# FR: She left without our seeing her



## marget

Bonjour,

Elle est partie sans que nous la voyions.
Elle est partie sans que nous l'ayons vue.  

Could both the present and past subjunctive be considered grammatically correct?

Merci d'avance


----------



## Maître Capello

Both are correct but they don't have the same meaning.

_ Elle est partie sans que nous la voyions. _→ We didn't see her leave.
_ Elle est partie sans que nous l'ayons vue._ → She left before we could have a chance to see her.


----------



## marget

Thank you, Maître Capello.  If one had to join these two sentences with sans que:  Elle est partie.  Nous ne l'avons pas vue., would both versions still be correct?


----------



## Maître Capello

marget said:


> Thank you, Maître Capello.  If one had to join these two sentences with sans que:  Elle est partie.  Nous ne l'avons pas vue., would both versions still be correct?


Well… I think the latter would be the correct one because the original sentence is using the passé composé (_avons vue_) and so should the joined sentence → _ Elle est partie sans que nous l'ayons vue._


----------



## timpeac

Hi. M. Capello - I don't understand why Marget's context seems to make you prefer "ayons" when your first post seemed to suggest that "voyions" would be preferred. Using your "before we had the chance to" logic, wouldn't the "ayons" version relate to "elle est partie. Nous ne l'avions pas vue partir" ? Which simple two sentences should be replaced by the voyions form then?

I had thought that the present subjunctive was preferred in such cases, despite the apparent better tense agreement of using the perfect subjunctive (and so would have expected you to prefer the "voyions" form for marget two senteces in post 3). Thanks


----------



## Maître Capello

Sorry for the confusion. I had assumed it was a kind of grammar exercise… In that case it seems more logical to me to use the _ayons_ version, but I can't say the other one is wrong—It all depends on what you want to say…



timpeac said:


> Which simple two sentences should be replaced by the voyions form then?


The two separate sentences that would replace the _voyions_ form would be: _Elle est partie. Nous ne l'avons pas vue partir._


----------



## marget

It is indeed a grammar exercise, conceived by a native speaker.  If I understand his way of thinking, (I believe I do), he expects only  "Elle est partie sans que nous la voyions" since both both situations occurred in the same time frame.  However, I did ask another native speaker who allowed for both.  In addition, I recently received an answer from a different  native speaker who used "sans que nous l'ayons vue" without hesitation.  I must reiterate that the original context was - Join the following sentences "Elle est partie. Nous ne l'avons pas vue. " Use "sans".  I must admit that the original sentence did not provide sans que, just sans, so that the person completing the exercise would be obliged to use sans que, not simply sans.

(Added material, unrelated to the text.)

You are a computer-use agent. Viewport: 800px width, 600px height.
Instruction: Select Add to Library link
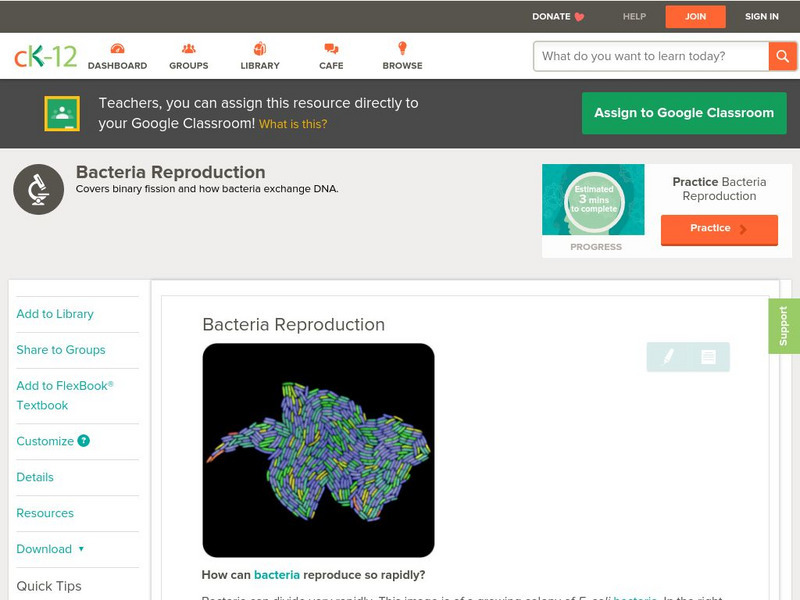click(x=55, y=314)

I do appreciate all the help and all the comments.


----------



## timpeac

Marget - this very question has vexed me often. And consequently I've asked it of many native speakers. I've never found a good logical answer to it*, but what I've come away with is the impression that the present subjunctive is preferred (despite the apparent appropriateness of the perfect which my non-native pedant spirit would prefer). These comments are just based on conversations I've had - it's clear that you have the same questions on this issue as me.

* edit before even sending - sorry I don't mean it's not logical, just that I've not found an ipso facto grammatically derived reason for it. As far as I've ever found the English clause in the past which would need the subjunctive in French is translated by the present subjunctive in French.


----------



## Asr

Hello,



Maître Capello said:


> Both are correct but they don't have the same meaning.
> 
> _Elle est partie sans que nous *la* voyions. _→ We didn't see her leave.
> _Elle est partie sans que nous l'ayons vue._ → She left before we could have a chance to see her.


 
Wouldn't it be _le_, instead of _la_ in that case?


----------



## Maître Capello

Asr said:


> Wouldn't it be _le_, instead of _la_ in that case?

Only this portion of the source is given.